Dozens of prisoners held by CIA still missing, fates unknown
Last week, we pointed out that one of the newly released Bush-era memos inadvertently confirmed that the CIA held an al-Qaeda suspect named Hassan Ghul in a secret prison and subjected him to what Bush administration lawyers called "enhanced interrogation techniques." The CIA has never acknowledged holding Ghul, and his whereabouts today are secret.
But Ghul is not the only such prisoner who remains missing. At least three dozen others who were held in the CIA's secret prisons overseas appear to be missing as well. Efforts by human rights organizations to track their whereabouts have been unsuccessful, and no foreign governments have acknowledged holding them.
In September 2007, Michael V. Hayden, then director of the CIA, said "fewer than 100 people had been detained at CIA's facilities." One memo released last week confirmed that the CIA had custody of at least 94 people as of May 2005 and "employed enhanced techniques to varying degrees in the interrogations of 28 of these "."
Former President George W. Bush publicly acknowledged the CIA program in September 2006, and transferred 14 prisoners from the secret jails to Guantanamo. Many other prisoners, who had "little or no additional intelligence value," Bush said, "have been returned to their home countries for prosecution or detention by their governments."
Bush did not reveal their identities or whereabouts -- information that would have allowed the International Committee for the Red Cross to find them -- or the terms under which the prisoners were handed over to foreign jailers. The U.S. government has never released information describing the threat that any of them posed.
Some of those prisoners have since been released by third countries holding them. But it is still unclear what has happened to dozens of others.
"Making the Justice Department memos on the CIA's secret prison program public was an important first step, but the Obama administration needs to reveal the fate and whereabouts of every person who was held in CIA custody," said Joanne Mariner, director of the Terrorism and Counterterrorism Program at Human Rights Watch. "If these men are now rotting in some Egyptian dungeon, the administration can't pretend that it's closed the door on the CIA program."
The Red Cross has had access to and documented the experiences of only the 14 people who were publicly moved out of the CIA program and into the prison at Guantanamo Bay.
Former officials in the Bush administration, speaking on the condition of anonymity because they were discussing classified information, said that the CIA spent weeks during the summer of 2006 -- shortly before Bush acknowledged the CIA prisons and suspended the program -- transferring prisoners to Pakistani, Egyptian and Jordanian custody.
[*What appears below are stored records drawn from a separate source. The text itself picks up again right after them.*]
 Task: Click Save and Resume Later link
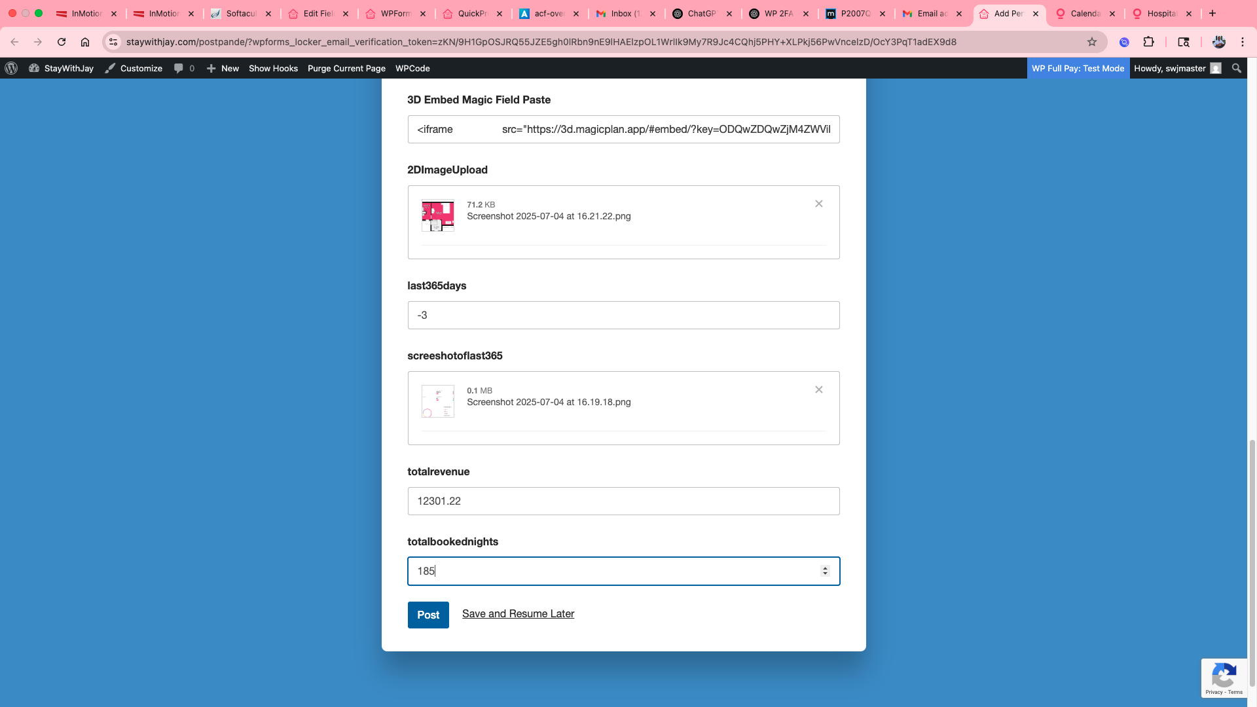[518, 613]
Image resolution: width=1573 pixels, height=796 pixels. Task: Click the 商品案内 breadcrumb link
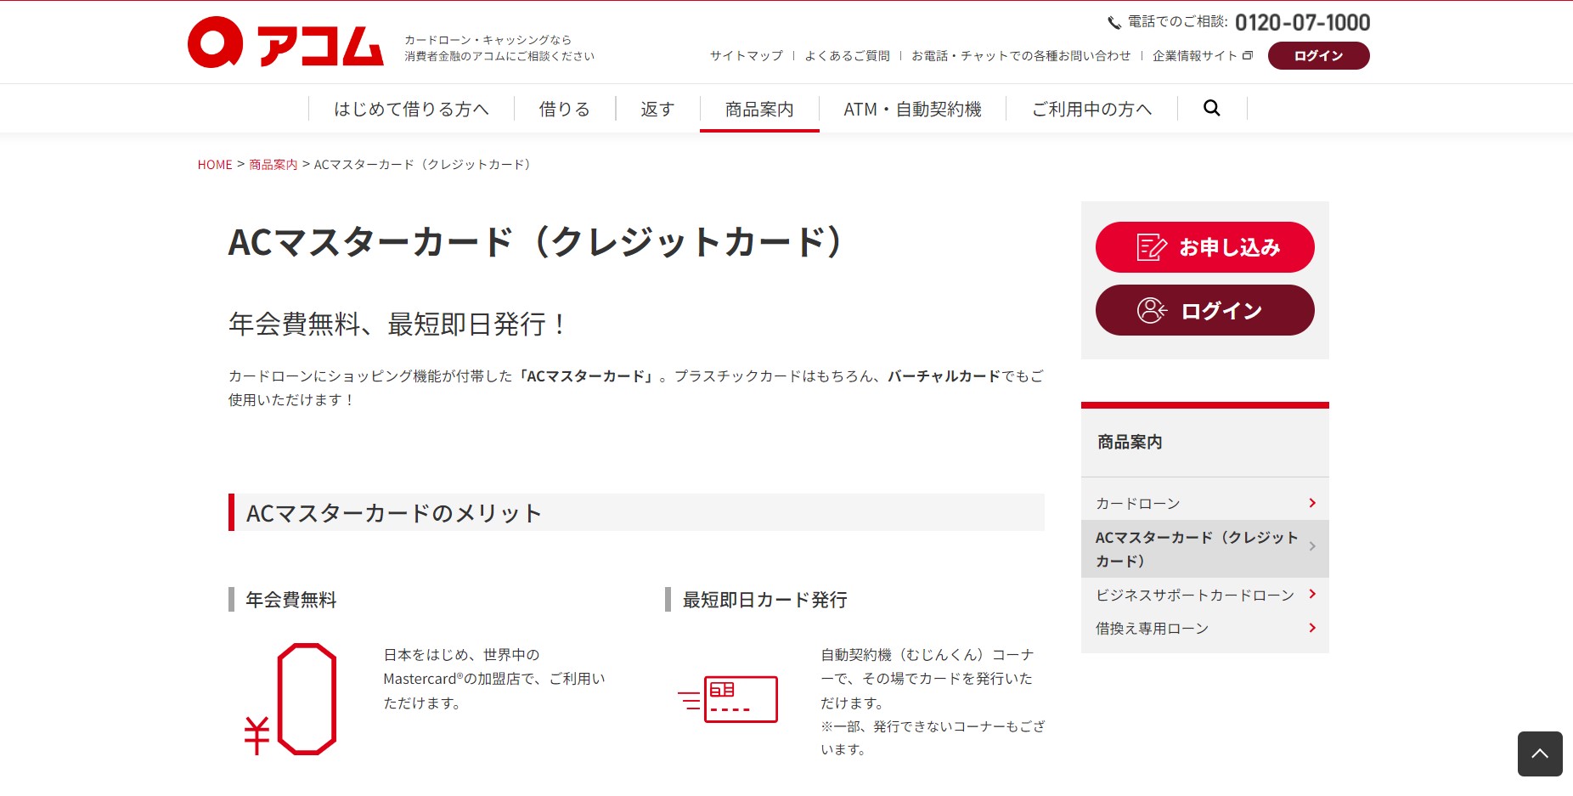(272, 164)
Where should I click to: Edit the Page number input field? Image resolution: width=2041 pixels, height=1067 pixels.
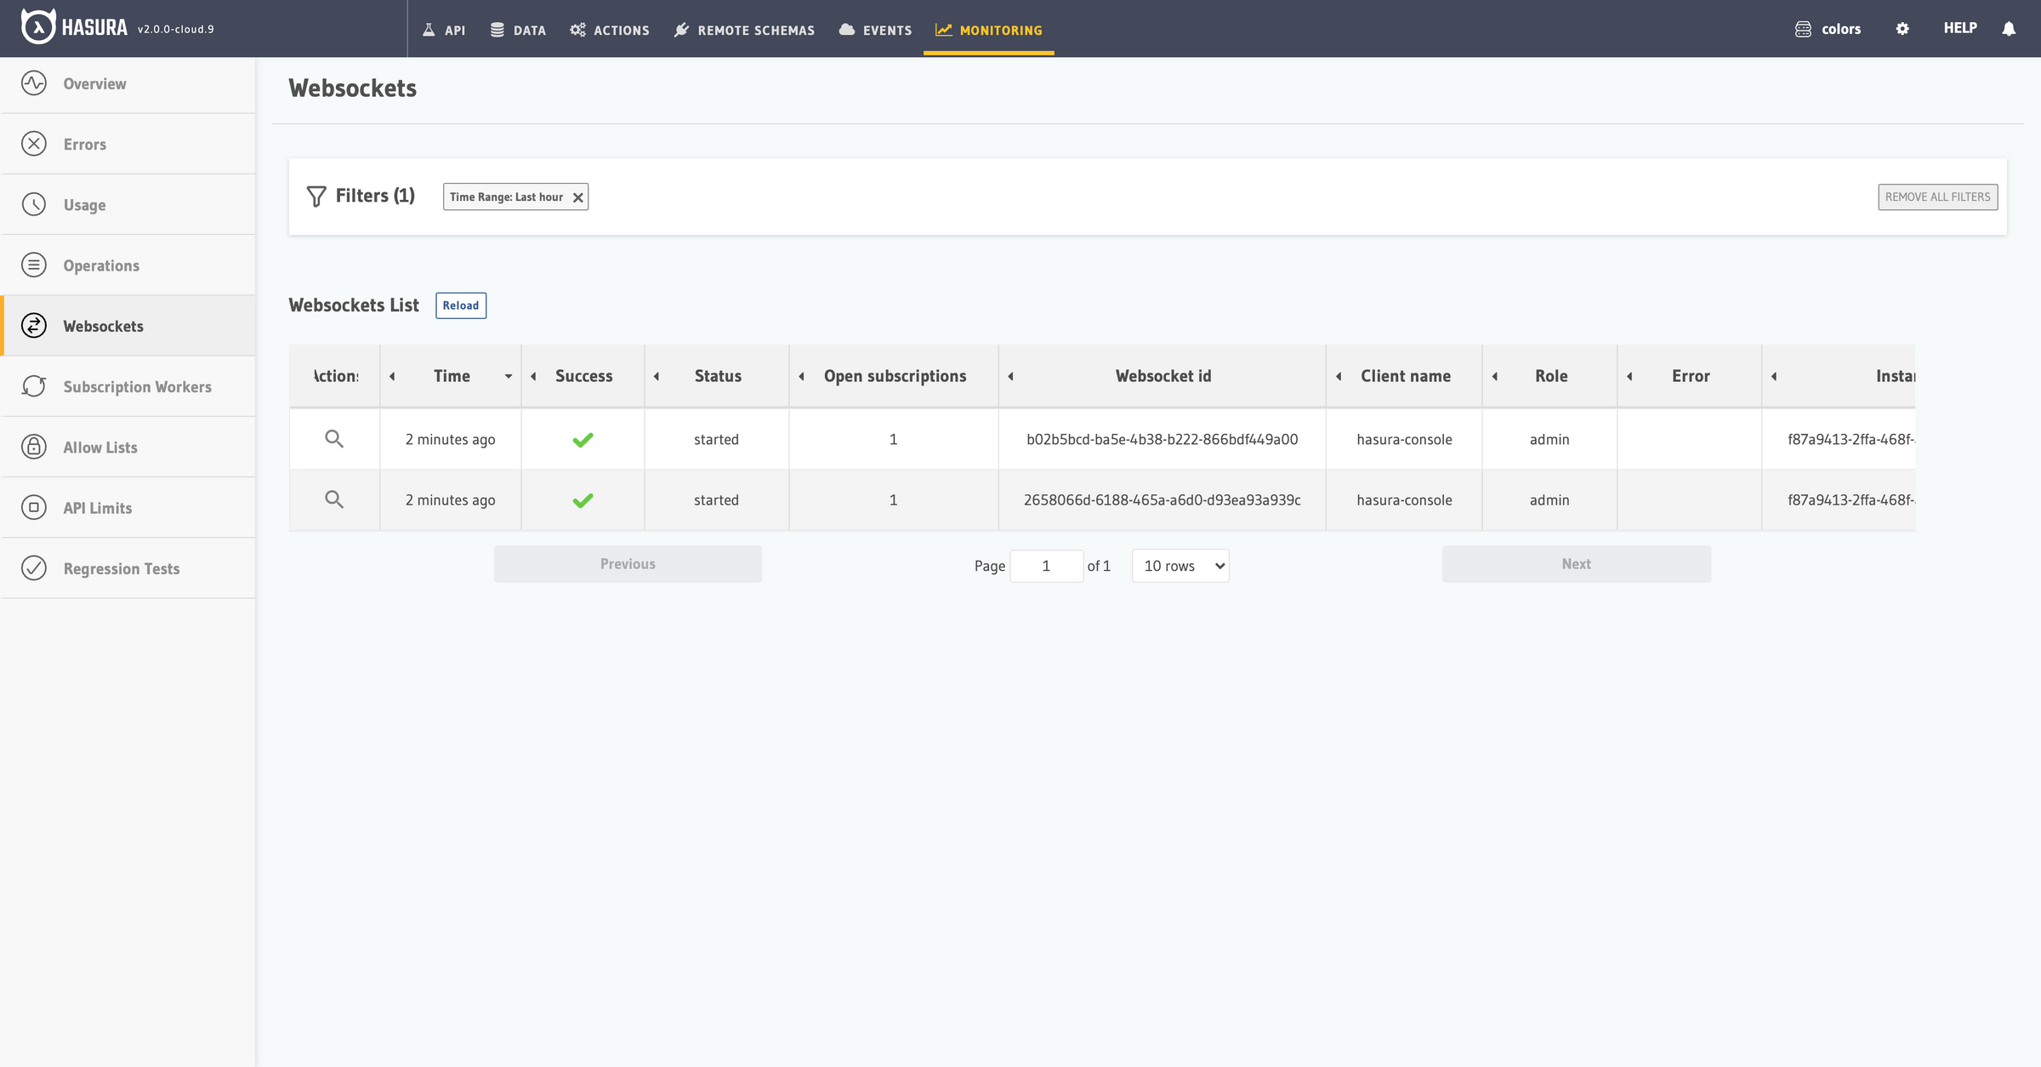1046,565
The population inside the program had been shrinking since the existence of the prisons was detailed in a Washington Post article in November 2005. Renewed diplomatic relations between the United States and Libya in May 2006 made it possible for the CIA to turn over Libyan prisoners to Moammar Gadhafi's control.
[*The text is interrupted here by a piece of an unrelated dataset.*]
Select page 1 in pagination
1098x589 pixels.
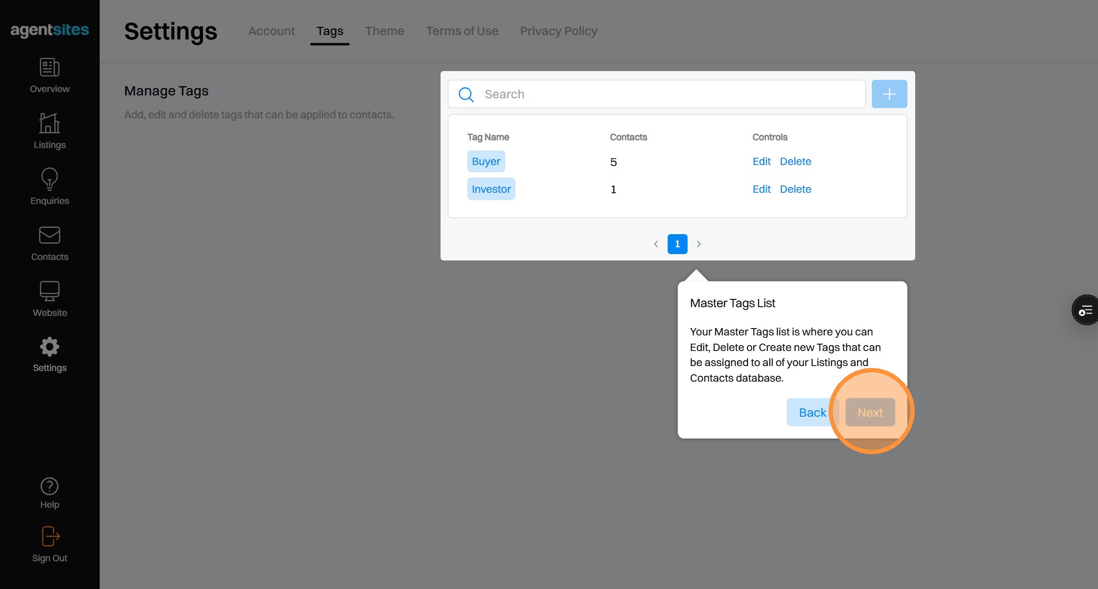point(677,244)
One example may be the case of Saud Memon, a Pakistani national suspected of belonging to al-Qaeda and wanted in connection with the murder of Wall Street Journal reporter Daniel Pearl. Memon, who allegedly owned the shed where Pearl was killed, disappeared in March 2003. Four years later, he was dropped off, emaciated and near death, at the doorstep of his family home in Lahore, Pakistan, and died two weeks later of tuberculosis. Investigators at Human Rights Watch believe he was held in CIA custody before being turned over to Pakistani intelligence agents.
Marwan Jabour may be an example of the type of prisoner Bush described as no longer having any intelligence value. Jabour, a Palestinian who spent two years in the CIA's prison system, was turned over to Jordanian intelligence agents, then to Israeli and Palestinian intelligence agencies, when the CIA began to empty out its prisons in 2006.
Until he was visited by the Red Cross in Jordan, and then provided with legal counsel in Israel, Jabour was a ghost detainee in the hands of the CIA. The agency has never publicly acknowledged holding him, but intelligence officials, speaking on the condition of anonymity, said that Jabour was jailed for allegedly helping al-Qaeda and Taliban fighters evade capture.
In June 2007, six human rights groups released the names of three dozen people whose fates remained unknown. We've updated that list based on the most current information available to Human Rights Watch.
We asked the CIA whether any of the people on the list were in CIA custody, whether any of them were among those detainees whom the CIA transferred to other countries for prosecution or detention, as former President Bush said had been done when he publicly acknowledged the program in September 2006, and whether the CIA is aware of and can disclose the current locations of any of these people.
CIA spokesman Paul Gimigliano sent the following response: "The agency has not, as a rule, commented on these kinds of lists, which are typically flawed." We invited him to clarify those flaws but have not yet heard back.
"Until the U.S. government clarifies the fate and whereabouts of these individuals, these people are still disappeared, and disappearance is one of the most grave international human rights violations," said Margaret Satterthwaite, a law professor at New York University. "We clearly don't know the story of everyone who has been through the program. We need to find out where they are and what happened."